We shouldn’t go along with the ‘anti-Zionist’ outcry, but nor should we use language which potentially blurs the opposition to nationalism – as opposed to national rights – that all of us in the AWL agree is essential for international socialists.
You see the problem Sean has with his youth? This kitsch creep must be counteracted, and fast! Over to Sean:
The word “Zionist” is used in the Kitsch-Left as a near equivalent of “racist”. It encapsulates the demonisation of Israel and of Jewish people who support it. It sums up the grotesque, and originally Stalinist, misrepresentation of both the history of Zionism and of the Jews in the Twentieth Century, on which the “absolute anti-Zionists” erect their toxic nonsense. It is a tool of ideological terrorism on the “left”. The cleanest and simplest way of dealing with that is to accept it, in its proper, original, meaning, and wear it as a badge of political sanity.
Ahem. Since Sean likes to rehash the founding of Israel in 1948 at every possible occasion, I know for a fact that he’s aware of the young Israeli state’s receipt of Soviet diplomatic support and, perhaps more to the point, Czechoslovak arms. But perhaps we’re talking about “Stalinism” not in the historical sense but in the specialised sense of “stuff Sean Matgamna disagrees with”. On the racism point, Sean is also well aware of not only the Israeli state’s oppressive record in the occupied territories, but also of the legally enshrined second-class status of non-Jewish citizens of Israel. There is a reason for the latter, and this is why Avigdor Lieberman, boorish bigot that he is, is not exactly out of step with mainstream Zionist thought when he talks about “transfer” or about downgrading non-Jewish citizens to resident aliens.

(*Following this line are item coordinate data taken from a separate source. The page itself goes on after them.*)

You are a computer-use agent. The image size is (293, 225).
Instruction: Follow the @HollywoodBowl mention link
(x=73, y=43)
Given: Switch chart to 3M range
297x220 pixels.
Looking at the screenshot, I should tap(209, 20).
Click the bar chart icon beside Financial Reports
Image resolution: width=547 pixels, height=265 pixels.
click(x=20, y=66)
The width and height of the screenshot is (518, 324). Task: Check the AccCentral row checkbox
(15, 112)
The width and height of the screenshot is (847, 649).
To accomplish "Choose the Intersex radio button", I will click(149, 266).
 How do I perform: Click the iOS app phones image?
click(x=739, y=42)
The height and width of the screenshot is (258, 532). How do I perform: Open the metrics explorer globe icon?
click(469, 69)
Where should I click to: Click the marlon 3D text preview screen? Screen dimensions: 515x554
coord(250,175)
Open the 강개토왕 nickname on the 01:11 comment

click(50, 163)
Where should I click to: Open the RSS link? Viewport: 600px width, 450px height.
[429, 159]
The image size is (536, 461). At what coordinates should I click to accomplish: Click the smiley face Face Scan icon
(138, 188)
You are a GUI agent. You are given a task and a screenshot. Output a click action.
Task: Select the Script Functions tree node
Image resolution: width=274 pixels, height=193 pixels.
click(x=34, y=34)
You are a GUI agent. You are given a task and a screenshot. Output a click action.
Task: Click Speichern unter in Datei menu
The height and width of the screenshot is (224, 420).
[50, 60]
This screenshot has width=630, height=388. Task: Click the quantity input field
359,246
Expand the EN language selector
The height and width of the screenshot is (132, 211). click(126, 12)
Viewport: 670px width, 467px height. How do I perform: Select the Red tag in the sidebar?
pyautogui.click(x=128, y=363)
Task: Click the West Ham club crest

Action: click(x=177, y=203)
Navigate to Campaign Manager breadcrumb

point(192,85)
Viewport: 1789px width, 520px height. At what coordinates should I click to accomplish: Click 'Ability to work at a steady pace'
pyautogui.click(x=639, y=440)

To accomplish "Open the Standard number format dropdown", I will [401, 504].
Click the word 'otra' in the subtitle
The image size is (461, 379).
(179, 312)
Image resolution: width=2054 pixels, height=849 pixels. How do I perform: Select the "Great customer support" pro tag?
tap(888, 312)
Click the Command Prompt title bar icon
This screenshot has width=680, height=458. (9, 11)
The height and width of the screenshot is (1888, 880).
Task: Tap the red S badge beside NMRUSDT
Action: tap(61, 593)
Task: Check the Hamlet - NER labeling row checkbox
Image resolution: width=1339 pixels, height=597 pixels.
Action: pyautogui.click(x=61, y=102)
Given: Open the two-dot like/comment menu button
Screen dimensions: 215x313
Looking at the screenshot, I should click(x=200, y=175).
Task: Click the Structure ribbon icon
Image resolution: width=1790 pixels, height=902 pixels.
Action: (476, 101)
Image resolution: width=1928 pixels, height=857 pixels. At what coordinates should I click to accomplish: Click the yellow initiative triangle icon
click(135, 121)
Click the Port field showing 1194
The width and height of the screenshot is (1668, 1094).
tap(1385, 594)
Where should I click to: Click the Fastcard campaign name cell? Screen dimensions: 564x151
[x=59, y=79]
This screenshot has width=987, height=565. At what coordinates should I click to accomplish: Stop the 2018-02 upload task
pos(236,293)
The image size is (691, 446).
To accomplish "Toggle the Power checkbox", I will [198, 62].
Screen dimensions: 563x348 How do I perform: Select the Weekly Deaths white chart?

And this is why, although I profoundly disagree with Eric Lee, I still think he has the better of the debate. Because he’s more honest, you see, and firmly identifies with the tradition of Labour Zionism. Sean Matgamna has been moving steadily away from Trotskyism for more years than I care to remember, but there’s still some sentimental imperative urging him to keep a foot in the far left camp. Really, the cleanest and simplest way of dealing with this contradiction would be to admit openly that the AWL is a rightwing, pro-imperialist sect. Sean might lose a few of his younger and more idealistic cadre, but he may well lose them anyway, and he can rest assured that the core of old codgers who have supported his twists and turns over the decades will continue to do so. Not least my old chum Martin Thomas, as the poor bastard has little to comfort himself with these days except the thought that “Once Tiberius is dead, I, Sejanus, will rule as emperor in Rome.” Always assuming Sean doesn’t find himself a young Caligula to take up the mantle, that is.